Skip to contents

Clusters works using the HDBSCAN (Hierarchical Density-Based Spatial Clustering of Applications with Noise) algorithm via dbscan::hdbscan(). Optionally reduces embedding dimensions first with UMAP or PCA.

Usage

sm_cluster_hdbscan(
  corpus,
  min_cluster_size = 15L,
  min_samples = NULL,
  reducer = c("umap", "pca", "none"),
  n_components = 5L,
  call = rlang::caller_env()
)

Arguments

corpus

An sm_corpus object with embeddings.

min_cluster_size

Integer; minimum cluster size for HDBSCAN. Defaults to 15L.

min_samples

Integer or NULL; minimum number of samples in a neighbourhood for a point to be a core point. If NULL (default), set equal to min_cluster_size.

reducer

Character; dimensionality reduction method to apply before clustering.
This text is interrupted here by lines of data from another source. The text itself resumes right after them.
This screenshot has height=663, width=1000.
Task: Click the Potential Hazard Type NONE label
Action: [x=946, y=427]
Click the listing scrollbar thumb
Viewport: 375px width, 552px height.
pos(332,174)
One of "umap" (default), "pca", or "none".

n_components

Integer; number of dimensions to reduce to. Defaults to 5L.

call

Caller environment for error reporting.

Value

The input corpus with a cluster_id column added to corpus$works. Noise points (not assigned to any cluster) receive cluster_id = 0L.

Details

Requires embeddings in corpus$embeddings. Compute them first with sm_embed_works() or load from cache with sm_embed_load().
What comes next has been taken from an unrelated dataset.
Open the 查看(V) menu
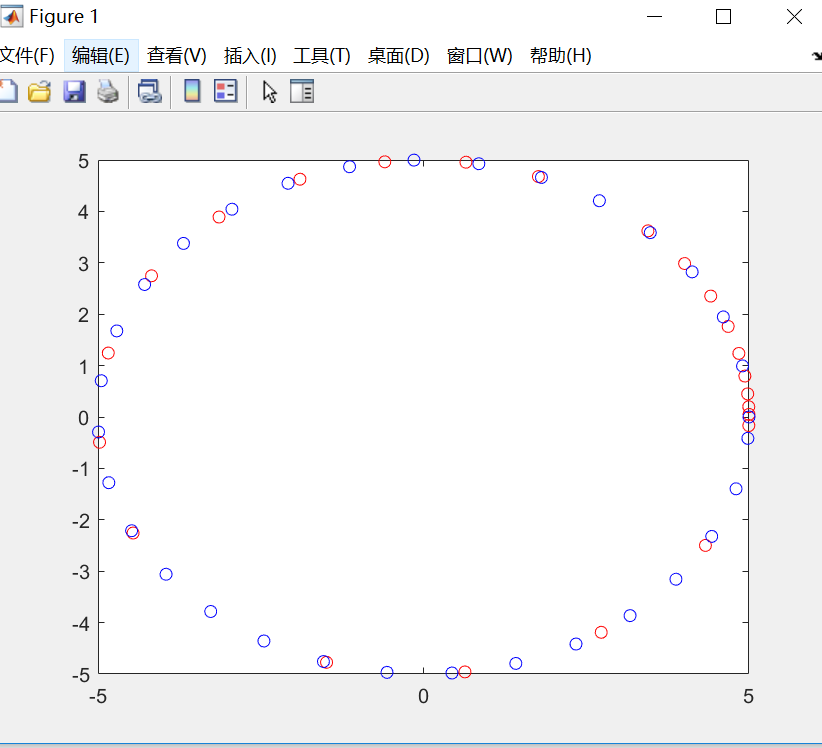The image size is (822, 748). [176, 56]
The reducer step helps HDBSCAN work in a lower-dimensional space where density estimation is more reliable.

Examples

# \donttest{
corpus <- sm_example_corpus(with_embeddings = TRUE)
corpus <- sm_cluster_hdbscan(corpus, min_cluster_size = 10L)
#>  HDBSCAN clustering complete.
#>  5 clusters found, 0 noise points.
table(corpus$works$cluster_id)
#> 
#>  1  2  3  4  5 
#> 40 45 27 39 49 
# }